# [Quoted text]
------------------------------------------------------------

- Genre: Telenovela
- Created by: Gabriela Ortigoza
- Based on: Lola Calamidades by Julio Jiménez
- Screenplay by: Gerardo Sánchez Luna; Félix Cortés-Schöler; Ricardo Tejeda;
- Story by: Félix Cortés-Schöler; Julio Jiménez; Palmira Olguín; José Lerfino;
- Directed by: Sandra Schiffner; Eduardo Said;
- Starring: Renata Notni; Pablo Lyle; Laura Carmine; Roberto Blandón; José Carlos Ruiz; Patricia Navidad; Maya Mishalska;
- Theme music composer: Jorge Eduardo Murguía; Mauricio Arriaga;
- Opening theme: "Me quedo aquí contigo" by La Adictiva Banda San José de Mesillas
- Country of origin: Mexico
- Original language: Spanish
- No. of episodes: 121

Production
- Executive producer: Ignacio Sada
- Producer: Arturo Pedraza
- Editors: Víctor Hugo Flores Ordaz; Israel Flores Ordaz;
- Camera setup: Multi-camera
- Production company: Televisa

Original release
- Network: Las Estrellas
- Release: January 23 – July 9, 2017

Related
- Despertar contigo; El vuelo de la victoria; Bella Calamidades;

= Mi adorable maldición =

Mexican telenovela

Mi adorable maldición ("My adorable curse") is a Mexican telenovela produced by Ignacio Sada. It is an adaptation of the Colombian story written by Julio Jiménez titled Lola Calamidades, whose most recent version at the time, Bella Calamidades, starred Danna García. The series was adapted for television by Gabriela Ortigoza and directed by Sandra Schiffner, Eduardo Said and Martha Montufar. It premiered on January 23, 2017, and ended on July 9, 2017. A total of 120 episodes were initially confirmed, but the show ran for 121 episodes.

------------------------------------------------------------

# [Rows]
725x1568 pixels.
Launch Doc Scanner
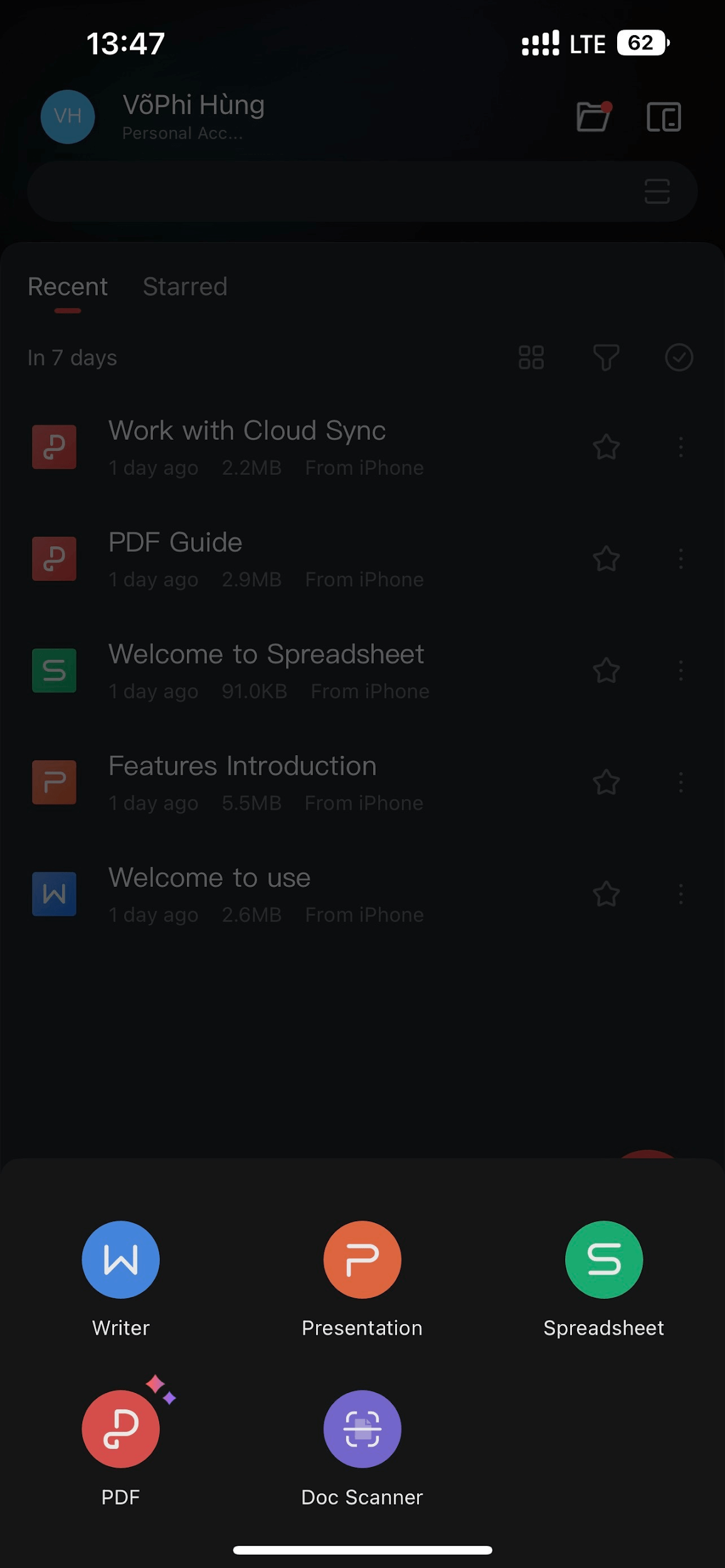(x=362, y=1429)
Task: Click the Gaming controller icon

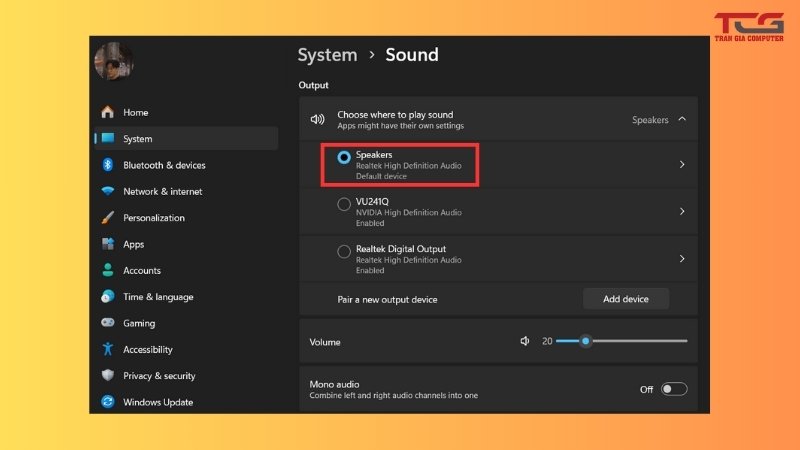Action: (108, 323)
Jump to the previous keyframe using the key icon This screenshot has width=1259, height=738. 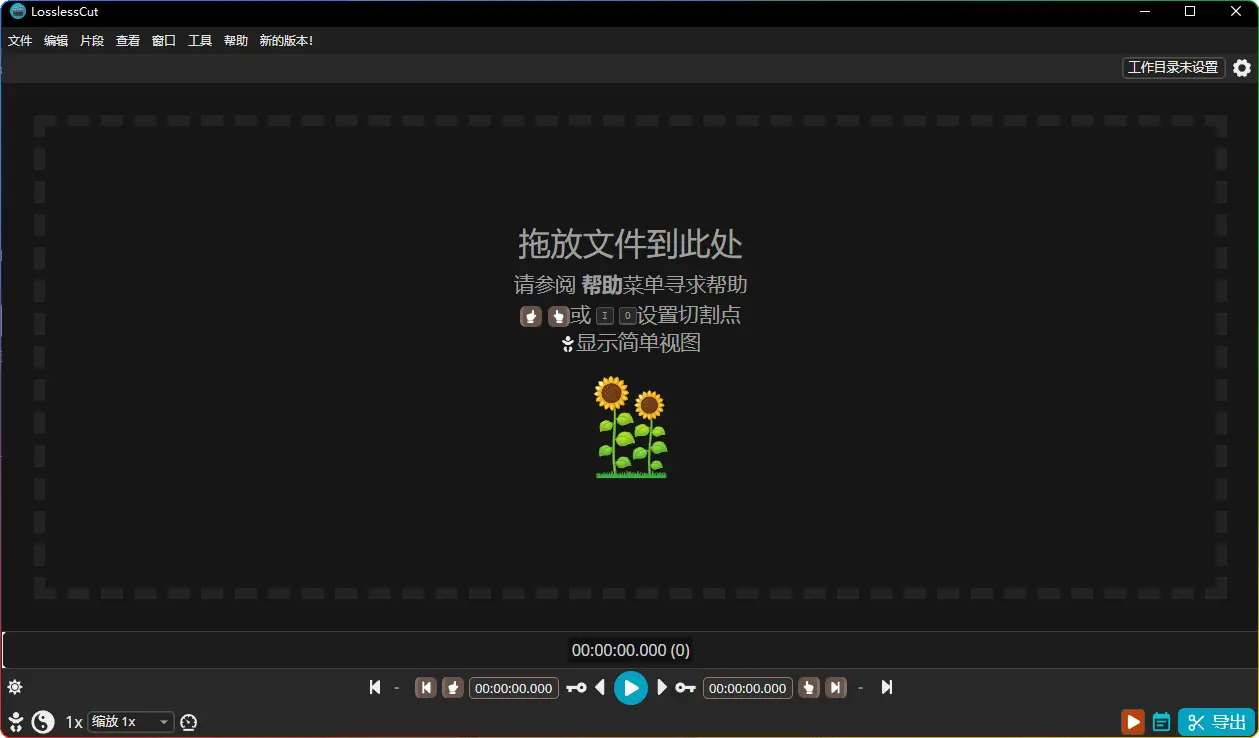point(576,688)
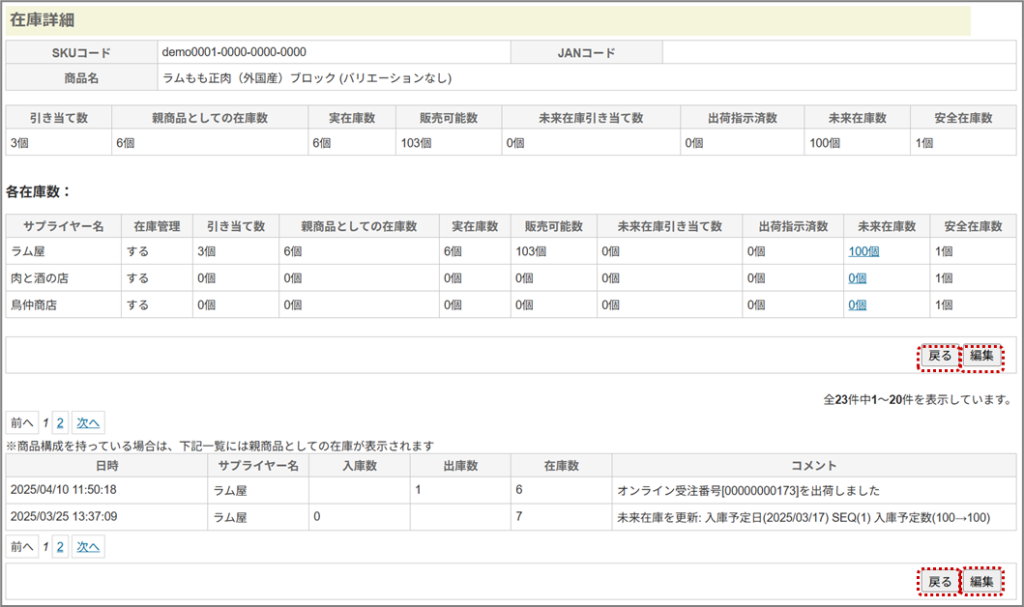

------------------------------------------------------------

# [Problem]
Return the entire entry on the telenovela Mi adorable maldición, which precedes the records, word for word and without any change.

# [Solution to this problem]
- Genre: Telenovela
- Created by: Gabriela Ortigoza
- Based on: Lola Calamidades by Julio Jiménez
- Screenplay by: Gerardo Sánchez Luna; Félix Cortés-Schöler; Ricardo Tejeda;
- Story by: Félix Cortés-Schöler; Julio Jiménez; Palmira Olguín; José Lerfino;
- Directed by: Sandra Schiffner; Eduardo Said;
- Starring: Renata Notni; Pablo Lyle; Laura Carmine; Roberto Blandón; José Carlos Ruiz; Patricia Navidad; Maya Mishalska;
- Theme music composer: Jorge Eduardo Murguía; Mauricio Arriaga;
- Opening theme: "Me quedo aquí contigo" by La Adictiva Banda San José de Mesillas
- Country of origin: Mexico
- Original language: Spanish
- No. of episodes: 121

Production
- Executive producer: Ignacio Sada
- Producer: Arturo Pedraza
- Editors: Víctor Hugo Flores Ordaz; Israel Flores Ordaz;
- Camera setup: Multi-camera
- Production company: Televisa

Original release
- Network: Las Estrellas
- Release: January 23 – July 9, 2017

Related
- Despertar contigo; El vuelo de la victoria; Bella Calamidades;

= Mi adorable maldición =

Mexican telenovela

Mi adorable maldición ("My adorable curse") is a Mexican telenovela produced by Ignacio Sada. It is an adaptation of the Colombian story written by Julio Jiménez titled Lola Calamidades, whose most recent version at the time, Bella Calamidades, starred Danna García. The series was adapted for television by Gabriela Ortigoza and directed by Sandra Schiffner, Eduardo Said and Martha Montufar. It premiered on January 23, 2017, and ended on July 9, 2017. A total of 120 episodes were initially confirmed, but the show ran for 121 episodes.